Monday, October 5, 2020      (today’s lectionary)
Wars last too long
I am amazed you are so quickly forsaking
The one who called you by the grace of Christ
For a different gospel.
There are some who are disturbing you.
Shelby Foote, born in Greenville, Mississippi, fell in love with the Civil War. Many of us have fallen in love with it too, thanks to him. His stories of that history reach down beyond my mind into what I generally call my soul.
Famous through Ken Burns for his Trilogy, Mr. Foote also wrote novels. In Jordan County, he tells of a soldier come home wounded.
He was still a young man but he looked older than his years, as if the furnace of war had baked the flesh of his hard, handsome face, which by now was tacked in replica on cabin walls and mooned over by girls in attic bedrooms. The softness had gone from his eyes and voice. Having him home was like having a segment of some actual blasted battlefield at hand. His mother, after an hour with him, came away shaking her head. “What have they done to my boy?” she asked.
“He’s a hero,” Isaac said. He had seen and known heroes before. “What did you expect?”
Later in Galatians Paul wrote, “It is for freedom that Christ has set us free!” Ever since, his words have been used and abused to free our individual liberties room to move in pretty much any direction. But Paul wants us to return to Jesus’ gospel, to the words Jesus said again and again, “Love God and love your neighbor as yourself.” In this way and only this way, the kingdom of God comes near. Rejoice and be glad.
Why did slave spirituals need to ring with “We shall overcome?” Their owners would say, “What needs overcoming? Trust God and pick the fields. You are free in Christ.” Because of course, they were. We are.
But my individual freedom thrives in community. Whether I’m slave or master, the people around me show me the way to move toward God and not away.
I will give thanks to the Lord with all my heart
In the company and assembly of the just.
I’m not sure how well I can “love God” without loving my neighbor as myself, sharing my time and space, riches and poverty with others. When I “corner up” because of some real or imagined injury, God is harder for me to find.

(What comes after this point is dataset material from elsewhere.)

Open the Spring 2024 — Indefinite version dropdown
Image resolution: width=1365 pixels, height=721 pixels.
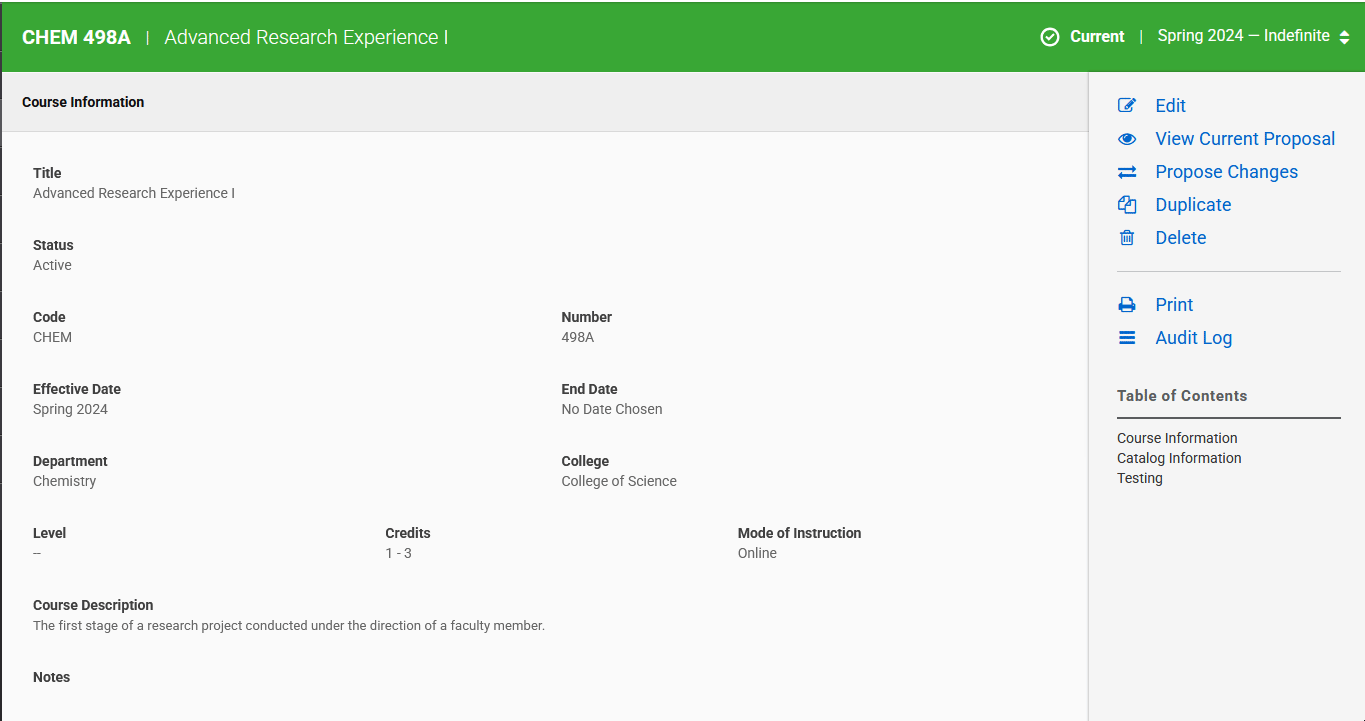click(x=1243, y=36)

But am I seeking to please people? If I were still trying to please people then I would not be a slave to Christ.
Whether I’m alone or part of a team, troop or tribe, God’s love pushes mine beyond whatever borders I have set. Unconditional not only means all ways, it also means all of us. All God’s creatures, every one. It’s so easy for me to be seduced by a conditional “gospel.”
In Shelby Foote’s story both the soldier and his mother die, leaving only Isaac living. Nearly ninety, he sits all day in his rocking chair.

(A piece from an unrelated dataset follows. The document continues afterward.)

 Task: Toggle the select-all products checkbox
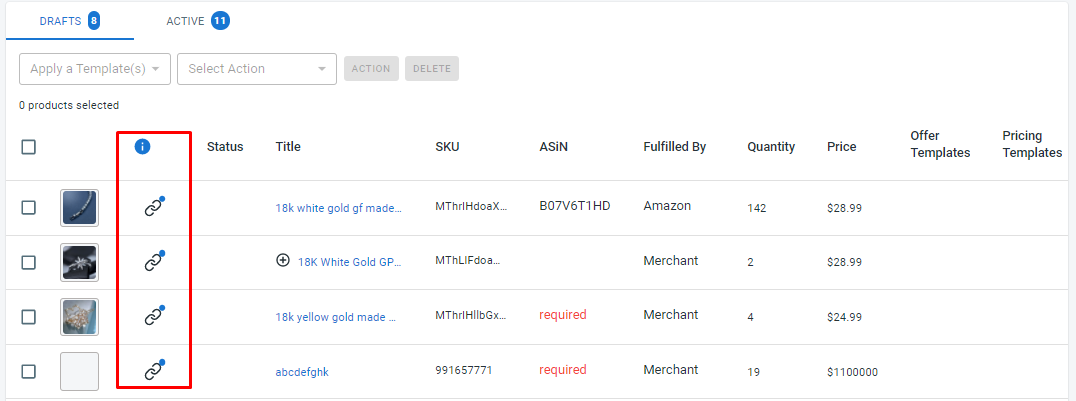[28, 147]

Footsteps approached, then Isaac saw him. A Federal officer, complete with sword and sash and buttons stamped US, stood on the hearth. They looked at one another. Isaac saw that the officer was a young man, rather hard looking, however, as if his face had been baked in the same crucible that had hardened and glazed the face of his son Clive. And Isaac thought, “It’s something the war does for them, North and South. They get this way after a time because nowadays the wars go on too long.”
Just how long is that, Isaac? And how long when it ends does it take for my soul, no matter how fearfully and wonderfully made, to return to God’s gracious plains of mercy and peace? When, on what day in what far off year, will I again listen and act, as I’m reminded to “be still, and know that I am God?”

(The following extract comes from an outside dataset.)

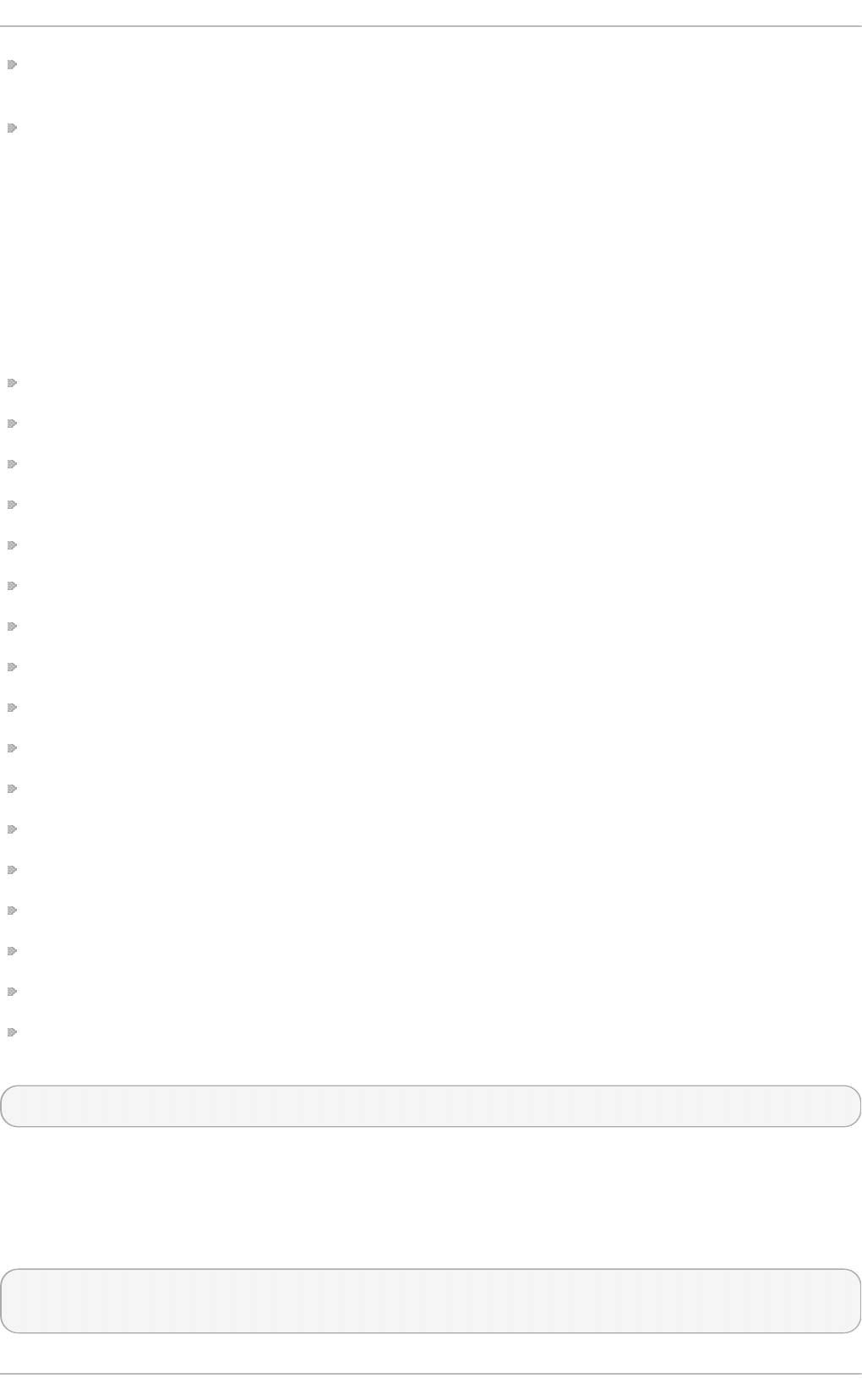This screenshot has height=1400, width=862.
Task: Click the second-to-last bullet in the long list
Action: [12, 992]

On God’s field the battles cease. There are no longer any sides, so what is there to fight about? As old soldiers from North and South together found fellowship at their reunions, we march together hand in hand. Jesus’ story of the injured man and good Samaritan pushes his listeners to leave their tribes. Who was the neighbor?
“The one who treated him with mercy.”
Jesus said to him, “You too, you go and the same.”
We can encourage each other. Each time we do, the kingdom of God comes near.